### Passage given
At the 57th Annual San Francisco International Film Festival, a group of us more inclined about the albino story attended the screening of White Shadow. A film by a Berlin-based Israeli director, Noaz Deshe; his debut, said to have been inspired by the ostracizing and albino killings prized by superstition in rural Tanzania.

The director was in Dar es Salaam on a film teaching assignment when he learned about Albino Witchcraft Murders, a Storyville documentary aired on BBC. The feature on “deep-rooted superstition, that leads to the belief that procuring the arm, legs, fingers, skin or hair of an albino person and brewing it into a potion will make them rich,” instantly appealed to the director leading to the production of a documentary-like with a fictional feature improvisation. It prompted the galvanization of a group of people who assisted in the production and quick research conducted in Berlin, with an urgency that resulted in an instant screenplay co-written with James Masson.

White Shadow is a story about Alias. The protagonist is an adolescent albino boy acted movingly and remarkably by an amateur, Hamisi Bazili. Alias, after witnessing the murder of his albino father by a group of men gets sent off by his mother from his rural home to find refuge in the city with her brother, Kosmos. Under his uncle’s care, a truck driver struggling to make ends meet, Alias quickly adapts to life in the city. Upon arrival, thrown into a culture of selling products on the streets of a big city, he discovers ways of earning a living in the urban milieu. In the city, wrestling with identity, hardship of a city life and the need for childhood comfort he often leaves the city to find ease with his albino community. Eventually realizing that the same rules of survival apply wherever he may be. 

A fiction film with a personal and impressionistic view of albinos in Tanzania, the story is premised around what the creator has gathered to be [his] objective verity. Dancing between fiction and non-fiction, the film is entrenched with graphic scenes of blood and gore presenting the African men as godless beasts; men in the lowest position humanely. Wrenched out by an aching and broken world, the scenes force an uncomfortable shifting in seat and shielding eyes from men mercilessly hacking a man’s body with a machete. A storyline that depicts forlorn humanity in rural Tanzania and extends the construct to implicate the city and a whole culture; bringing to the fore all the complexities with little nuances that give way to its understanding.

### Task to complete
Please transcribe the film review starting with "A fiction film" and going on through "to its understanding.". The material has no connection to the film review.

### Information provided
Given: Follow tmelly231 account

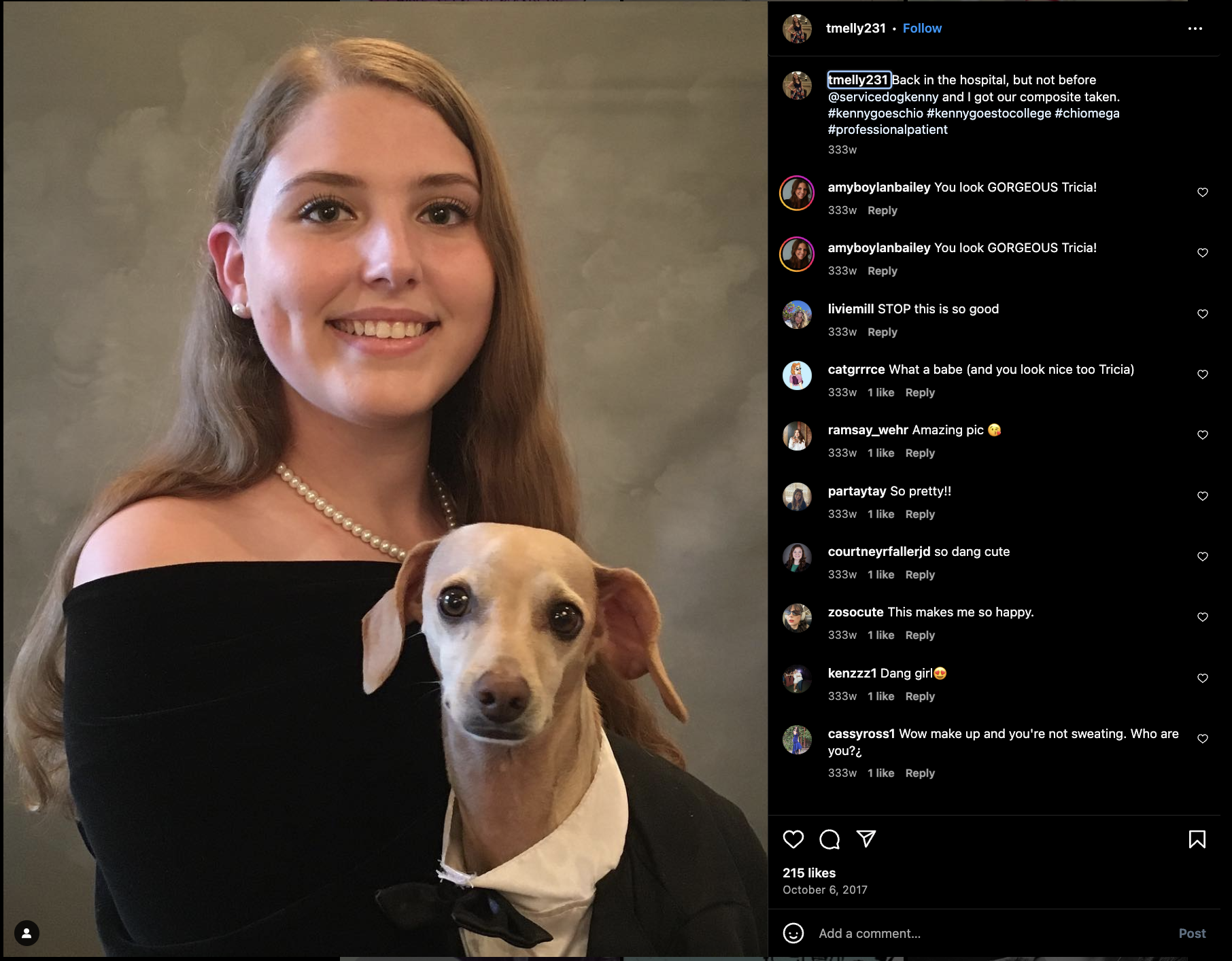Looking at the screenshot, I should tap(922, 28).
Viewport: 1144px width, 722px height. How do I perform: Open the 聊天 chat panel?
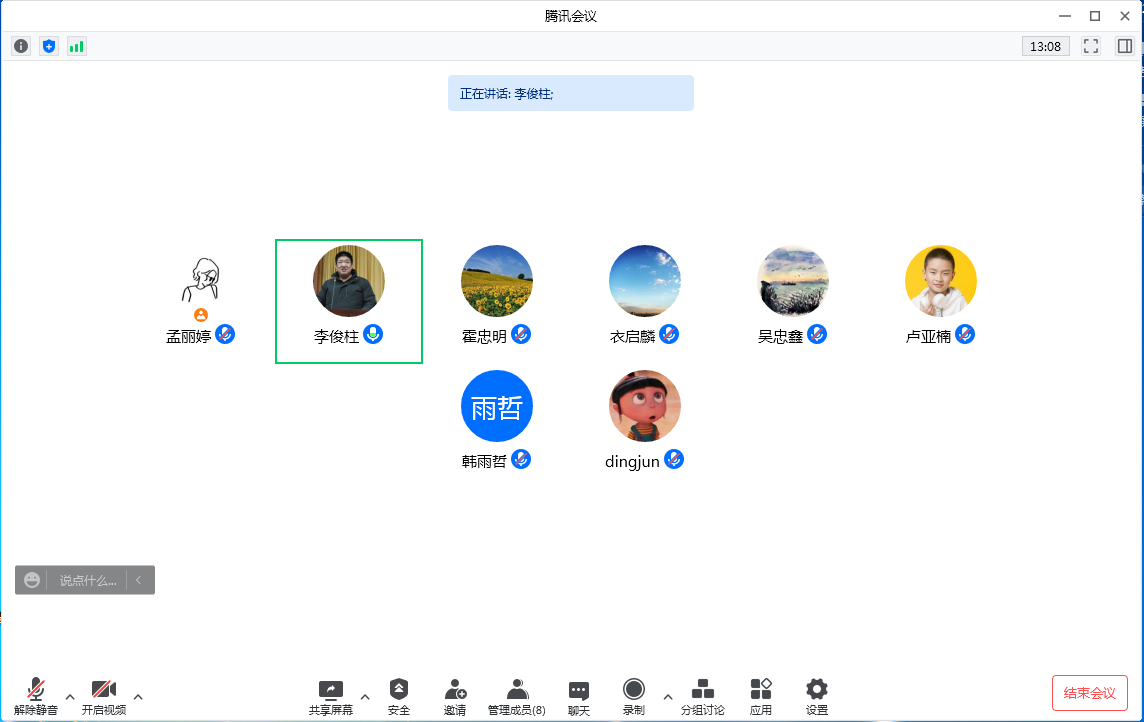click(579, 695)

### Finished exercise
A fiction film with a personal and impressionistic view of albinos in Tanzania, the story is premised around what the creator has gathered to be [his] objective verity. Dancing between fiction and non-fiction, the film is entrenched with graphic scenes of blood and gore presenting the African men as godless beasts; men in the lowest position humanely. Wrenched out by an aching and broken world, the scenes force an uncomfortable shifting in seat and shielding eyes from men mercilessly hacking a man’s body with a machete. A storyline that depicts forlorn humanity in rural Tanzania and extends the construct to implicate the city and a whole culture; bringing to the fore all the complexities with little nuances that give way to its understanding.